I had a lot of baking to do and a long drive ( 22 hours) ahead, so I made these, froze them for three days, loaded the car and drove for two days. We opened up the container over coffee two days after my arrival ( no refrigeration whatsoever) and mmmmm, these were fabulous. Definitely a keeper. Thanks for sharing!
I am a regular biscotti maker, and find it hard to find a simle, never fail recipe, however this one is great! It is super easy and turns out perfect everytime!
I make these in Summer in all flavors and then seal in a canning jar using my FoodSaver.. Lasts, in a cool pantry (basement) till Xmas and stay very fresh!!!!!
My logs spread and became very wide in the oven, and when I tried to cut them into pieces, they were very long pieces and difficult to cut because they were crumbly. I either made a mistake and put 2 teaspoons of baking soda in, instead of 1 teaspoon. Or, maybe it is supposed to be baking powder, instead of baking soda? Can anyone tell me what my mistake could have been? In spite of my mistake, they are delicious and I would like to try to bake them again.
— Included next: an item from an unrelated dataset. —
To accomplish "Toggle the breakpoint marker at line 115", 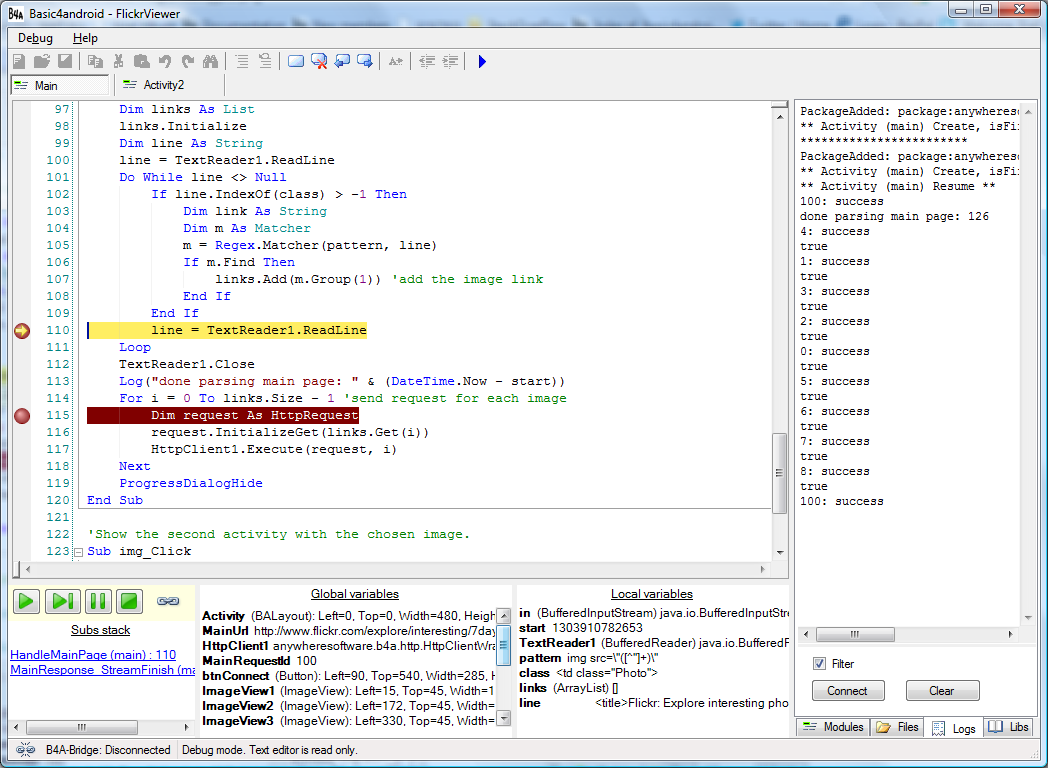I will pyautogui.click(x=21, y=416).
I just made this recipe, followed the directions exactly. The biscotti came out so dry that when I tied to cut the log the pieces crumbled. Not only did I waste my time making these, but I also wasted money buying the ingredients. I recommend picking another chocolate biscotti recipe if this is what you want to make. This is the first time I have ever had problems with an online recipe, and I have been baking and cooking for years.
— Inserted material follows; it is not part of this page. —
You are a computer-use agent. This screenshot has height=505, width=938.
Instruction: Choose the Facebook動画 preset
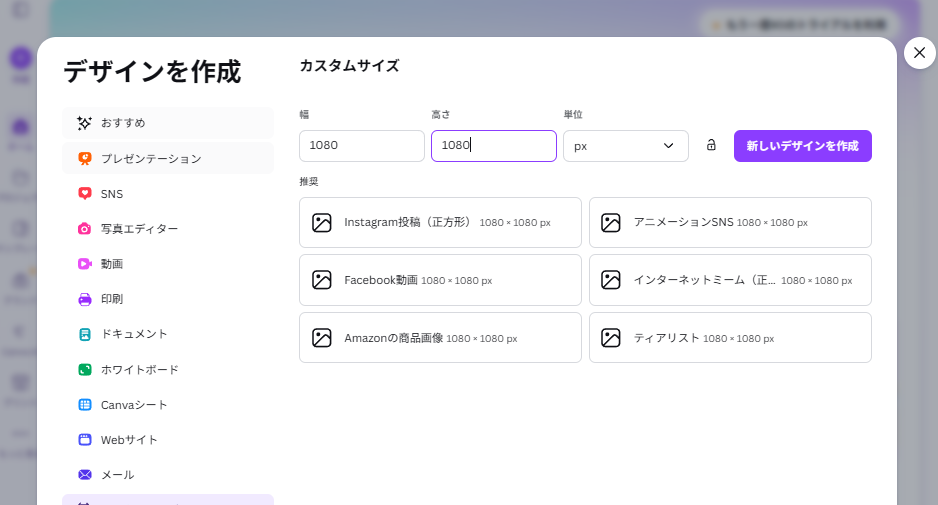(440, 280)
I made these for a friend for Christmas last year & he loved them. I am giving them 4 stars instead of 5 only because I used high quality dark chocolate instead of cocoa & chocolate chips.
I loved these the first day but not as much the second day. Easy to do.
If you like biscotti, or if you like chocolate, try this recipe. Honestly, even if you don't like either, make the recipe! Someone in your life will undoubtedly scarf these up and love you forever for making them; they're really really good and fairly simple to put together. I made them just as written, but used my own muscle rather than an electric mixer and parchment paper instead of buttering a cookie sheet, and regular chips in lieu of mini ones... and I just realized now I didn't do the confectioners' sugar bit, but mine turned out just fine. I can't think of a substantial change I'd suggest making. I really highly recommend these for packages too. I sent them to my best friend, across the country, who is finishing grad school, and they held up perfectly.
I'm a huge biscotti fan and baker. I would rank these with my top 3 biscotti recipes(the other two being Cranberry-Orange and Anise-Almond). The flavor was decadently chocolate and they have just the right amount of crunch without hurting your teeth. My tip is that when you bake them for the second time, just stand the slices UPRIGHT (shown in my photo) rather than laying them flat and then flipping them over. This is an excellent recipe with well-written instructions. Thank you! Update 8/30/08 - used the new DARK cocoa powder and they were even better than before!! Update 5/24/09 - reduce salt to 1/2 teaspoon unless you like the noticeably salty flavor.
My daughater and I just made these and I have to agree with the other reviews...they are fabulous!!